**ACTIVITY**
In the data that follows, find the line with "Collections (943, 1875)"; transcribe it, every later line up to the one with "Alle cookies accepteren (206, 1085)", and that line as well, exactly and with no others.

───── RECORDS FOR THIS TASK ─────

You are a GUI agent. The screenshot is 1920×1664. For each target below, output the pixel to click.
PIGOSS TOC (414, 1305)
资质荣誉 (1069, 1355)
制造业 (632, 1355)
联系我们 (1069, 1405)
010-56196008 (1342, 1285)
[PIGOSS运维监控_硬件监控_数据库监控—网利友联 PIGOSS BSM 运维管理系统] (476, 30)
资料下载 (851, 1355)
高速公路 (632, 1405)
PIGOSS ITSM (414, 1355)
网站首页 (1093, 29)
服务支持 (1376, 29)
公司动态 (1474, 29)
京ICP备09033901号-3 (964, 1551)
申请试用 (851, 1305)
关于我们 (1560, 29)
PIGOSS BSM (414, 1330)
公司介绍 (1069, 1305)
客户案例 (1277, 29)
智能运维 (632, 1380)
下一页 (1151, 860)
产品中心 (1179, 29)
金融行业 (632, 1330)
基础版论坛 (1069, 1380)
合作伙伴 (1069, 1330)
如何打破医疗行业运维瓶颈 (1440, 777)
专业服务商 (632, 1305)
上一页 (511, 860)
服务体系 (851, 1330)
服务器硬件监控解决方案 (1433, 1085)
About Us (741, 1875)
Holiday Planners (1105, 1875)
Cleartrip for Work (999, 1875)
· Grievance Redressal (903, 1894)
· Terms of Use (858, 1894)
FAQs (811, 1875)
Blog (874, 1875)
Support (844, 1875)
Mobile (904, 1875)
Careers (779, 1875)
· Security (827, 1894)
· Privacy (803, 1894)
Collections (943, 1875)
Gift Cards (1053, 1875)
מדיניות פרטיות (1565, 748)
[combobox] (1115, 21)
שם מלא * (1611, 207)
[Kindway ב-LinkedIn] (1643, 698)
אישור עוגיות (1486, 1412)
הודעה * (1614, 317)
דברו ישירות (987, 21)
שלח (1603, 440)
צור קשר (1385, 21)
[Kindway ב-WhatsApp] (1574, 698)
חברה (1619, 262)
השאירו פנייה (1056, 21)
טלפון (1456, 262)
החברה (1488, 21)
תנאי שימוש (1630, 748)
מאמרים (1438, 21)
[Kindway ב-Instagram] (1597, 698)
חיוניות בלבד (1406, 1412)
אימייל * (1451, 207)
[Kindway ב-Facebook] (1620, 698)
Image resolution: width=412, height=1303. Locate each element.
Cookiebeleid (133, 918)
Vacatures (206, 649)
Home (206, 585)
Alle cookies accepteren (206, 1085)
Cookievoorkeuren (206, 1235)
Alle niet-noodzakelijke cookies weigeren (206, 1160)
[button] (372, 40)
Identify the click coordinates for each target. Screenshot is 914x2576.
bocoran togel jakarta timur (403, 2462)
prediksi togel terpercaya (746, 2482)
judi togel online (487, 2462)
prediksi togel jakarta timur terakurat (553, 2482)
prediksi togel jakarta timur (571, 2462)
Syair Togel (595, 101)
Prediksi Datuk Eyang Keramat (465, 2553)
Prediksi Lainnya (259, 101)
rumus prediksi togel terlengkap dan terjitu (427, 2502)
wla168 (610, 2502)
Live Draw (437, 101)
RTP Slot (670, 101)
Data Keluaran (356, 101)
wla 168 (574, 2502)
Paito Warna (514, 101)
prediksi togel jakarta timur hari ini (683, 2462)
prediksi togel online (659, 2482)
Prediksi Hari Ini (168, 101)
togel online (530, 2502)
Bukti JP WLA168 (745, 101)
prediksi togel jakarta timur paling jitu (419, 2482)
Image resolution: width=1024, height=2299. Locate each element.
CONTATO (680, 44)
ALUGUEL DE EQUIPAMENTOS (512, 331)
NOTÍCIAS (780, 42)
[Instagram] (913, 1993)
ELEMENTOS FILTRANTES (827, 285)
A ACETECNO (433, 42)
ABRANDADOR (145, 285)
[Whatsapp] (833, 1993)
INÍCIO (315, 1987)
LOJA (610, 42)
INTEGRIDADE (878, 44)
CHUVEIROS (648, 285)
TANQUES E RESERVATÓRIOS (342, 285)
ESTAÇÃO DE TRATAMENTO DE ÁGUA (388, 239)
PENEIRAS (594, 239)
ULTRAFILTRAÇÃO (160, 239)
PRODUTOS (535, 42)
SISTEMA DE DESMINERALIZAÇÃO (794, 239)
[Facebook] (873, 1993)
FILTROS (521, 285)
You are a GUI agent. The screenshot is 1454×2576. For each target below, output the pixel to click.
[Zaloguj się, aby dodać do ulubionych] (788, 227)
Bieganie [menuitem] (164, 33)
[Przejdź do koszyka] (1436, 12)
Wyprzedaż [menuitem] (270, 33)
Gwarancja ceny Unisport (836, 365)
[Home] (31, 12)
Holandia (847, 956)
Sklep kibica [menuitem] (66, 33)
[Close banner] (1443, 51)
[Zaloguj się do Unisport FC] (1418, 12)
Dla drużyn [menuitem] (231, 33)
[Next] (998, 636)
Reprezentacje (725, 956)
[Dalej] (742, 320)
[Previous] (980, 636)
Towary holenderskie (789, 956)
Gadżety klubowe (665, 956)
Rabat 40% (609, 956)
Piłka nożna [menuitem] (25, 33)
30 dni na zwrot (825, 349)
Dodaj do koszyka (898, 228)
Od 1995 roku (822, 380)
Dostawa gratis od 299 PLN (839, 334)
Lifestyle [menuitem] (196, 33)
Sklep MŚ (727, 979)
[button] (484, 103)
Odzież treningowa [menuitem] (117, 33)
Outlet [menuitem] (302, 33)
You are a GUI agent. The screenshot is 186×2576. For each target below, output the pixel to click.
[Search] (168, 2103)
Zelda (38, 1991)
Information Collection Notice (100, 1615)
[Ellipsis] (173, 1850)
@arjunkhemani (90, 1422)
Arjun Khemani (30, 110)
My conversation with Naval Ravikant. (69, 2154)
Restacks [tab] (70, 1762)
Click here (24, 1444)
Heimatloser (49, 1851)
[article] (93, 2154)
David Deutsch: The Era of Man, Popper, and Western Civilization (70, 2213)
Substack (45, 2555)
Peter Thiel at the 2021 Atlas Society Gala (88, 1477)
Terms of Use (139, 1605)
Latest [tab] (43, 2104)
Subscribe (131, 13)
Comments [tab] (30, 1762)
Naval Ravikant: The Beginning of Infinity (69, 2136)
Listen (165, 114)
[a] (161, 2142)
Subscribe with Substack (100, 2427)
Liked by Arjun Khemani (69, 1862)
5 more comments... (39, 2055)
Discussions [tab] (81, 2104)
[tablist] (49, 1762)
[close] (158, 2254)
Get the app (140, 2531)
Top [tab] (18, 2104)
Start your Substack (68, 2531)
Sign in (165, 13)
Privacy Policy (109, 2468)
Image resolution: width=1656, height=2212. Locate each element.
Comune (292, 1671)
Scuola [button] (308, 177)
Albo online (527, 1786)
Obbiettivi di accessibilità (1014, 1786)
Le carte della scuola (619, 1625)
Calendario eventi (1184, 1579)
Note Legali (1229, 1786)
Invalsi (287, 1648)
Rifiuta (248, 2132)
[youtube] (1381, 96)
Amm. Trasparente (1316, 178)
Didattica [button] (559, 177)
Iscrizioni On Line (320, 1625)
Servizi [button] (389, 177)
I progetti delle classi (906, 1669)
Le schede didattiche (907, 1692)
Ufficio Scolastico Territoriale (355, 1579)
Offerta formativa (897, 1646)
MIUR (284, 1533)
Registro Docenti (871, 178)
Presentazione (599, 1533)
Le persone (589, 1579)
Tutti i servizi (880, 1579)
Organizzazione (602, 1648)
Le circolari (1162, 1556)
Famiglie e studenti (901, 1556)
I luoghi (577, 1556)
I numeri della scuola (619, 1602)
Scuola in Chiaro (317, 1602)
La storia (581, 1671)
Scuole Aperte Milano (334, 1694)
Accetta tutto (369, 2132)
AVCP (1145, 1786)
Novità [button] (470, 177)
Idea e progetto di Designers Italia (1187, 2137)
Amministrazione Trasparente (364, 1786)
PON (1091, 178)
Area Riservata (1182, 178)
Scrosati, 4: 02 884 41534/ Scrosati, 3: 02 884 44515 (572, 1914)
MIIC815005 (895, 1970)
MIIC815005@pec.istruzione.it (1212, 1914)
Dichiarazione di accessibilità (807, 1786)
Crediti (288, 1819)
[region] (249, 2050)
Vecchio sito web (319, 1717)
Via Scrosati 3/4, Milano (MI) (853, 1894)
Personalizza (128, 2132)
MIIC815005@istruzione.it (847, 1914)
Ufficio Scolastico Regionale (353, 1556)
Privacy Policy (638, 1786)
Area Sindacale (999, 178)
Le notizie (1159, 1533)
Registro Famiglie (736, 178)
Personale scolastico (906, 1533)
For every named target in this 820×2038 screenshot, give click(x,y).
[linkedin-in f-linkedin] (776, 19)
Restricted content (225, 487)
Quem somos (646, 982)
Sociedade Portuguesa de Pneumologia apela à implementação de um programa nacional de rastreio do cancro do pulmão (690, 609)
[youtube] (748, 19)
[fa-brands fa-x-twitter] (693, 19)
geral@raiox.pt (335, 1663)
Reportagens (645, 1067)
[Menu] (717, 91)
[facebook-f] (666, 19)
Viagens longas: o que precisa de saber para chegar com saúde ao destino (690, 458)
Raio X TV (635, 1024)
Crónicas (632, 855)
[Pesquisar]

─────

**TASK OUTPUT**
Collections (943, 1875)
Gift Cards (1053, 1875)
מדיניות פרטיות (1565, 748)
[combobox] (1115, 21)
שם מלא * (1611, 207)
[Kindway ב-LinkedIn] (1643, 698)
אישור עוגיות (1486, 1412)
הודעה * (1614, 317)
דברו ישירות (987, 21)
שלח (1603, 440)
צור קשר (1385, 21)
[Kindway ב-WhatsApp] (1574, 698)
חברה (1619, 262)
השאירו פנייה (1056, 21)
טלפון (1456, 262)
החברה (1488, 21)
תנאי שימוש (1630, 748)
מאמרים (1438, 21)
[Kindway ב-Instagram] (1597, 698)
חיוניות בלבד (1406, 1412)
אימייל * (1451, 207)
[Kindway ב-Facebook] (1620, 698)
Image resolution: width=412, height=1303. Locate each element.
Cookiebeleid (133, 918)
Vacatures (206, 649)
Home (206, 585)
Alle cookies accepteren (206, 1085)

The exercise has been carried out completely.